The Fifth Circuit recently considered the striking distance of COBRA in the Randolph v. E. Baton Rouge Par. Sch. Sys., No. 21-30022, __F.4th__, 2021 WL 5577014 (5th Cir. Nov. 30, 2021) (Before Higginbotham, Smith, and Ho, Circuit Judges). An employee was placed on paid leave which lasted about one and a half months. Then she used sick leave to remain on paid leave. When her sick leave was exhausted, she was placed on unpaid leave, which lasted about six months. While she was on leave she continued to receive her health insurance coverage. She finally retired in was February 2016, and thus her employment was terminated. Her health insurance ended at the end of February 2016, but the employer neglected to tell her it had ended. It wasn't until September 2016 when a claim was denied that she learned she had lost her health insurance coverage.
She contacted her employer and learned that the health insurance was terminated. She owed about $2900 for past insurance and was going to have to pay $480 a month going forward. She was then sent the COBRA notice, which was in October 2016. This was about two years and a month after she first stopped working actively at her occupation. The question arose then as to what her qualifying event was – when was she eligible for continuing her health insurance coverage under COBRA. How long after the qualifying event was the COBRA notice required to be provided?
She filed a lawsuit contending that she was due to receive a statutory penalty going back to 44 days after she was first placed on unpaid leave. The District Court disagreed and entered summary judgment for her employer. She appealed to the Fifth Circuit.
The Fifth Circuit affirmed the district court in part and reversed in part. “We affirm the district court's holding that the placement on unpaid leave was not a qualifying event; we reverse the district court's holding regarding Randolph's retirement and find that her retirement was a qualifying event and insufficient notice was given following her retirement.” Randolph v.

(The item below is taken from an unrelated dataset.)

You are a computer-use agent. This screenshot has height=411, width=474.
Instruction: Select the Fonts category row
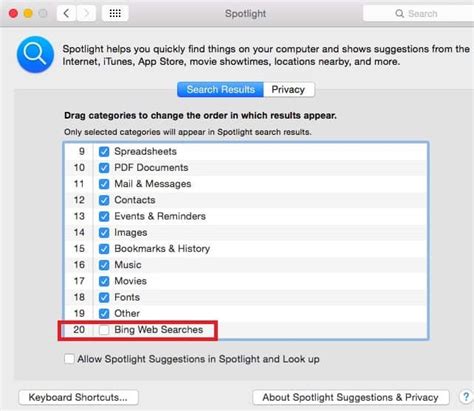coord(245,297)
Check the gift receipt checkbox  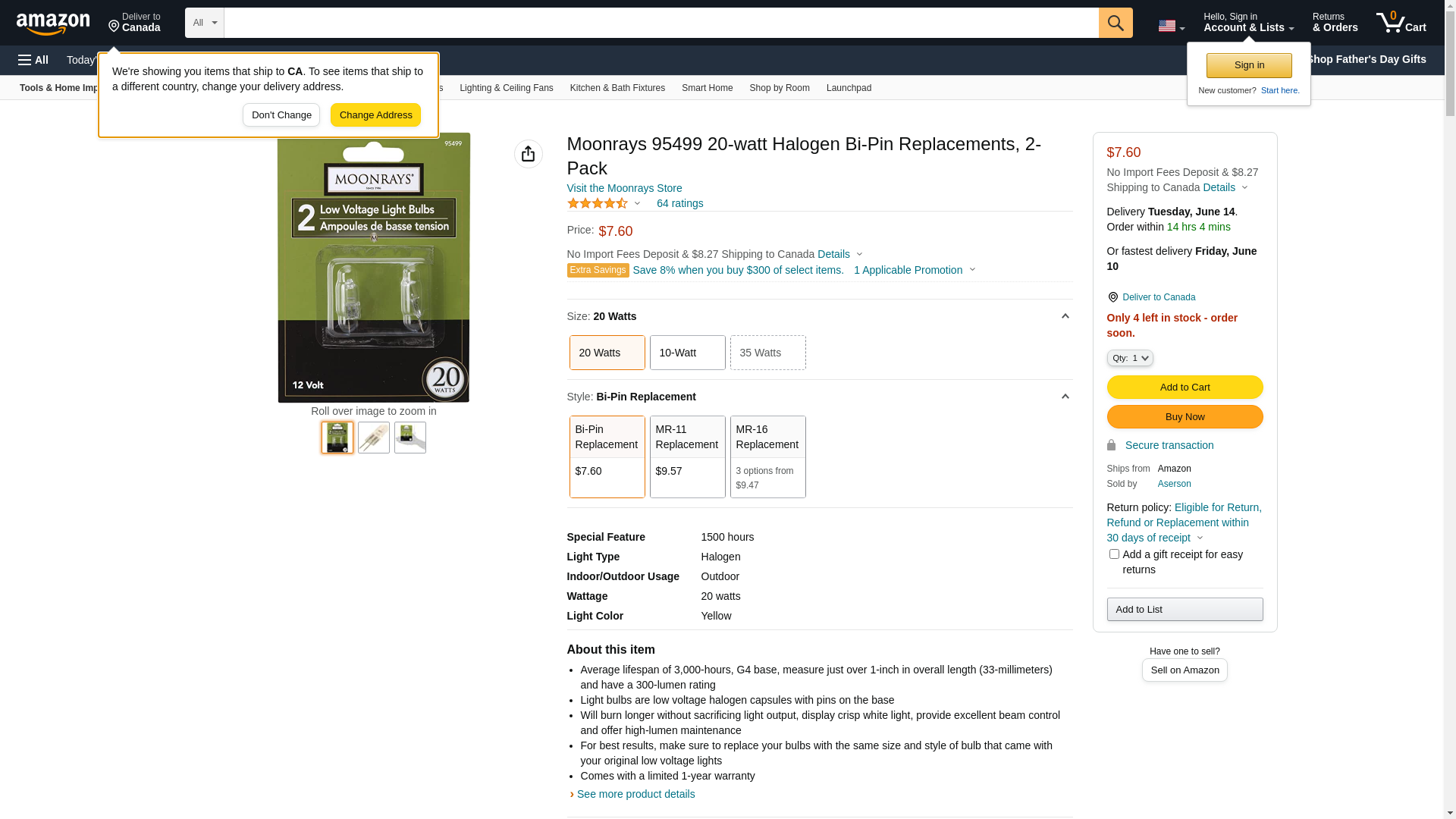[x=1113, y=554]
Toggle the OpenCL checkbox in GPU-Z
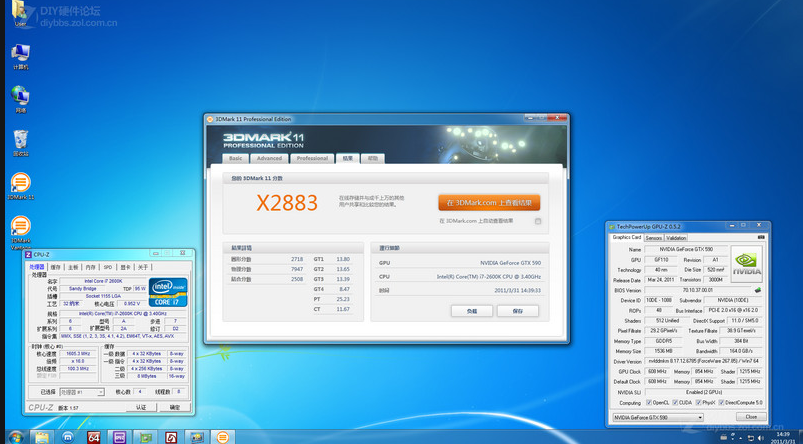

E. Baton Rouge Par. Sch. Sys., 21-30022, at *5 (5th Cir. Nov. 30, 2021). The District Court ruled against Randolph because the qualifying event and the loss of insurance did not occur contemporaneously. This of course would allow an employer to simply pay for a month or two of insurance and then terminate it without offering COBRA. The Fifth Circuit ruled “A loss of coverage does not need to be contemporaneous to the qualifying event.” The loss of coverage need only occur within 18 months of a qualifying event. Randolph should have received notice within 44 days or by the end of March 2016. There was a COBRA violation because Randolph did not receive timely notice of her COBRA rights. Thus, the Fifth Circuit remanded the matter to the district court to calculate the penalty commencing 44 days after she retired. That reduced the penalty amount at stake significantly but did leave open the possibility of obtaining attorney's fees.
So, what is the lesson for the employer? If there is a qualifying event, but the employer continues to pay for health insurance, it must provide a COBRA notice if the health insurance is lost within 18 months of that event. Loss of health insurance triggers the time for the required COBRA notice. In other words, in the Fifth Circuit, the striking distance of COBRA is 18 months.